PAGE EXCERPT:
____________________

The probability of Type II error is quite large.

$$R=\{k \geq 3 \}$$

$$\beta(p) = P_p(k \in R) = P_p(k = 3 \ or \ k = 4 \ or \ k =5 ) = \binom{5}{3} p^3 (1-p)^2 + \binom{5}{4} p^4 (1-p)^1 + \binom{5}{5} p^5(1-p)^0$$

p <- seq(0,1,.01)
beta <- 10*p^3*(1-p)^2 + 5*p^4*(1-p)+p^5
dat <- data.frame(p,beta)
ggplot(dat,aes(x=p,y=beta))+geom_line()

The Type II error decreases, but Type I increases.

### Size $$\alpha$$ of a test

$sup_{\theta \in \Theta_0} \beta(\theta) = \alpha$

In example 1, $$\alpha$$s are respectively

p <- .5
p^5
## [1] 0.03125
10*p^3*(1-p)^2 + 5*p^4*(1-p)+p^5
## [1] 0.5

### Level $$\alpha$$ of a test

$sup_{\theta \in \Theta_0} \beta(\theta) \leq \alpha$

### Null hypothesis testing

$$H_0$$ and $$H_1$$ are treated asymmetrically as $$\alpha$$ is fixed (often to .01 or .05) so that the Type I error is less than $$\alpha$$.

### UMP

A test in class $$\mathcal{C}$$ with a power function $$\beta(\theta)$$ is the uniformly most powerful (UMP) test of class $$\mathcal{C}$$ if $$\beta(\theta) \geq \beta'(\theta)$$ for all $$\theta \in \Theta_1$$.

____________________

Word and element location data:

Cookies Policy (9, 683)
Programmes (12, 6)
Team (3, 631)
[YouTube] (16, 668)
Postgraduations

____________________

WRITTEN TASK 1:
In the hypothesis testing notes, rewrite everything from "A test in class" down to "all $$\theta \in \Theta_1$$.", changing "uniformly most powerful" to "uniformly best".
WRITTEN TASK 2:
According to the hypothesis testing notes, what values is α often fixed to?
WRITTEN TASK 3:
Summarize the hypothesis testing notes in two sentences.
Rely on the hypothesis testing notes alone and leave the material aside.

FULL RESPONSE 1:
A test in class $$\mathcal{C}$$ with a power function $$\beta(\theta)$$ is the uniformly best (UMP) test of class $$\mathcal{C}$$ if $$\beta(\theta) \geq \beta'(\theta)$$ for all $$\theta \in \Theta_1$$.

FULL RESPONSE 2:
α is often fixed to .01 or .05.

FULL RESPONSE 3:
The hypothesis testing notes compute β(p) for the rejection region k ≥ 3 and define the size of a test as the supremum of β(θ) over Θ₀, and the level as that supremum being at most α. They state that null hypothesis testing treats H₀ and H₁ asymmetrically by fixing α, often to .01 or .05, and call a test in a class UMP if its power function β(θ) is at least β'(θ) for all θ in Θ₁.